Stored items:
※

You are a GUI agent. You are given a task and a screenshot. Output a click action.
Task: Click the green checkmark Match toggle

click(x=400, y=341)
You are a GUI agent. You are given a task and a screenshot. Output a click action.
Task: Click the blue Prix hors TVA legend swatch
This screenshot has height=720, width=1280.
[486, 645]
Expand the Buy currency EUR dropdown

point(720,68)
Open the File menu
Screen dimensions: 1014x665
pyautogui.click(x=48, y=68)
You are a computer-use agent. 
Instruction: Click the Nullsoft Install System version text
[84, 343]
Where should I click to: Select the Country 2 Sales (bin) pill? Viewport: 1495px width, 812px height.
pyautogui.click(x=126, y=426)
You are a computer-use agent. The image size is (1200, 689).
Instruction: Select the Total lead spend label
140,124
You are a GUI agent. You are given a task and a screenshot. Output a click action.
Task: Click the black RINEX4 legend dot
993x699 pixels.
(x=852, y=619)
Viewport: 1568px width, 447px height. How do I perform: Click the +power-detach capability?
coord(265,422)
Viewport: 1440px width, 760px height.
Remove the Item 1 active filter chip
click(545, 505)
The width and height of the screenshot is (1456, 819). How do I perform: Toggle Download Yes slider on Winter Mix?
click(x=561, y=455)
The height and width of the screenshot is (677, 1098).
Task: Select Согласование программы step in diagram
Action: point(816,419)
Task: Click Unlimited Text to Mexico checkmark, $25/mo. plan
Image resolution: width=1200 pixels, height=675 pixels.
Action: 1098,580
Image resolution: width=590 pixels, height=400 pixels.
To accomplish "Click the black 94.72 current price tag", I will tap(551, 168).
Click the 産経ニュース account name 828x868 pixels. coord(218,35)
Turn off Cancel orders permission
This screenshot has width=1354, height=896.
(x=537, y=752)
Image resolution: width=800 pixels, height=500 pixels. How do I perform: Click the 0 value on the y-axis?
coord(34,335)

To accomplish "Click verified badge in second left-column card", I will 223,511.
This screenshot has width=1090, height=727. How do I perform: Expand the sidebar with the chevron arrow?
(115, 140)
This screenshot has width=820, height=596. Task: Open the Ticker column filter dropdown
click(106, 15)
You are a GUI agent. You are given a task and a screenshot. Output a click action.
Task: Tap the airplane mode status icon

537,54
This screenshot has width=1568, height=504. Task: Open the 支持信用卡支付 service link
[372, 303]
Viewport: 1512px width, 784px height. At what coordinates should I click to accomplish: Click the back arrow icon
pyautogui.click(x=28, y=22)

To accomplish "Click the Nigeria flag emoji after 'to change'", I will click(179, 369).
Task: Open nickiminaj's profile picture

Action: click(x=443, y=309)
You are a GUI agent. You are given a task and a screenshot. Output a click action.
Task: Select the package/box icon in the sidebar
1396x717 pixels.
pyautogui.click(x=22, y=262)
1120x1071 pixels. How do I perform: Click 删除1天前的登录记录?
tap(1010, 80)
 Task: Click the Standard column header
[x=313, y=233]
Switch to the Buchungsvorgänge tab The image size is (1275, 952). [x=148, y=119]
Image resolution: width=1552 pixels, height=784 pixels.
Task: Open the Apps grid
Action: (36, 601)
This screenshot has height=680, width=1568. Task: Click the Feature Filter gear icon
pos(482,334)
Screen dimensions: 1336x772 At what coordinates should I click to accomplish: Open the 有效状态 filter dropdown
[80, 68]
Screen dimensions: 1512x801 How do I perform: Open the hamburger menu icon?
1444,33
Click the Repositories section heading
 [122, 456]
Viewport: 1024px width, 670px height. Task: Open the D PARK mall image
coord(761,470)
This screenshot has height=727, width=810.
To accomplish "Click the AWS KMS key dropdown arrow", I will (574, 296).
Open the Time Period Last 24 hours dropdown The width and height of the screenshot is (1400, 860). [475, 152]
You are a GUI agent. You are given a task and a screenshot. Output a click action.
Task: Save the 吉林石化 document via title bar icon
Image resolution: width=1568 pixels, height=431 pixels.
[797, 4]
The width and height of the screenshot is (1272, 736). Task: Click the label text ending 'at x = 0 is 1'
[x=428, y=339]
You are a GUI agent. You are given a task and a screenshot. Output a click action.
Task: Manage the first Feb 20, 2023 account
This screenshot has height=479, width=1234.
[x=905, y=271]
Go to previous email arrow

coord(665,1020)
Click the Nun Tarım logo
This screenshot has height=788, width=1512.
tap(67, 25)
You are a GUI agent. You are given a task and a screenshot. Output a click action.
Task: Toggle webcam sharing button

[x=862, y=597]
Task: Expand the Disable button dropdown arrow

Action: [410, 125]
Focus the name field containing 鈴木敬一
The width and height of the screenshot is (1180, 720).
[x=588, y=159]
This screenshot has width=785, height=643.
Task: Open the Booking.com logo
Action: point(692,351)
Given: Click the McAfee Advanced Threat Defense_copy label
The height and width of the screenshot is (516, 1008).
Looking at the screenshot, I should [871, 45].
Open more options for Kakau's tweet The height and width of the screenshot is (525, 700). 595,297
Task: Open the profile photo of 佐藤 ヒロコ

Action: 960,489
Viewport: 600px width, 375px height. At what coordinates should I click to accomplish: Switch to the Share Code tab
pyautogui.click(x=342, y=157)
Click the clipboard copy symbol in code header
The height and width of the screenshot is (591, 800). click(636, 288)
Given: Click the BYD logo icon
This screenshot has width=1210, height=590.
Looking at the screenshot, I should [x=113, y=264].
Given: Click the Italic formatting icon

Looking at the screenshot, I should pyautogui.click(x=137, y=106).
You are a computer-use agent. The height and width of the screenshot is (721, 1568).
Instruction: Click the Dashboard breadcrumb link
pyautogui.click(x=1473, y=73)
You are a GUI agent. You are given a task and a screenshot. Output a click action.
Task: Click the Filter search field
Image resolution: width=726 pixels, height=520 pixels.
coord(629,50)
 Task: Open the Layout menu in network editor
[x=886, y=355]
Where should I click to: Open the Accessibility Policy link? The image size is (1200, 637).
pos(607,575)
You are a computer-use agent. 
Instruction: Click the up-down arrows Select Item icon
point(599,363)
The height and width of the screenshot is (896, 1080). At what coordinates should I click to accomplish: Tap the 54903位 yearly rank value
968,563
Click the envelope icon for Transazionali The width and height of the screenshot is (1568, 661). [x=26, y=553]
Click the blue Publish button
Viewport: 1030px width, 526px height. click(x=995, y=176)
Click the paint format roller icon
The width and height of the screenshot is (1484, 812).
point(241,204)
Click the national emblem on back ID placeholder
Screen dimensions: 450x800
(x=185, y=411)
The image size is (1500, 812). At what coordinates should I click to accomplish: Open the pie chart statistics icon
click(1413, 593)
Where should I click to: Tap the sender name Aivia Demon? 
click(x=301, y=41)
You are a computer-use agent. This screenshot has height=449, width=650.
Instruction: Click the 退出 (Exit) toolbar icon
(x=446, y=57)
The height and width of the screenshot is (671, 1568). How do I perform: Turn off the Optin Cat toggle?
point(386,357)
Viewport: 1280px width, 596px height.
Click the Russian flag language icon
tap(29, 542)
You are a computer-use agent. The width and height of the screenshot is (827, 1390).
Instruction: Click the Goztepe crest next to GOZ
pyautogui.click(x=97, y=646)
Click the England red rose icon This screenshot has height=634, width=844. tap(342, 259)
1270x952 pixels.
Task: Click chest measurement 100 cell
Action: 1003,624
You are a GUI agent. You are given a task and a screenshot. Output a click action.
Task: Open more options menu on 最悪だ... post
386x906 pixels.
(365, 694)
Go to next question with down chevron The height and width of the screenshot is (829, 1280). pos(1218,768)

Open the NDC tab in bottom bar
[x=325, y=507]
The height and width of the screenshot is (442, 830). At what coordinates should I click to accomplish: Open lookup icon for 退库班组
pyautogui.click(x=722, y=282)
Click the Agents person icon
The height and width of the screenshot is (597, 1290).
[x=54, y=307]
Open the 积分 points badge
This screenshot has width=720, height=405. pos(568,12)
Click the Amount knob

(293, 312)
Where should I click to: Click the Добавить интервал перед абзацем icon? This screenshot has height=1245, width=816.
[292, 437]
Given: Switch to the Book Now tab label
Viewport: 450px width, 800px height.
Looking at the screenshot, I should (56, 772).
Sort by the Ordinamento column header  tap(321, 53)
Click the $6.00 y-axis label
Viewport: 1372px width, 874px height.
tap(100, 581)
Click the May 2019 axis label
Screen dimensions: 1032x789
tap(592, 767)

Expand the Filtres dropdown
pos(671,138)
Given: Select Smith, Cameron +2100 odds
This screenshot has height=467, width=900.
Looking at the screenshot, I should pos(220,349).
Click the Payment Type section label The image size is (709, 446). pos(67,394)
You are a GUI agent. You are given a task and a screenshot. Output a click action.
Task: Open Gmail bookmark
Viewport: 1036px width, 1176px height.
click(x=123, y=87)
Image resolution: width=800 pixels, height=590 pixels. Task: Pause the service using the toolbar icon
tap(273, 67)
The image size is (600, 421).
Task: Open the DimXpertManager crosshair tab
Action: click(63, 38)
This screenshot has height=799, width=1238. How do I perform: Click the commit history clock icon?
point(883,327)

※

- _Exercise aim_:
For every line above in which the string "more" appears, add one; please give the final count and nothing else.

- _Expected answer_:
2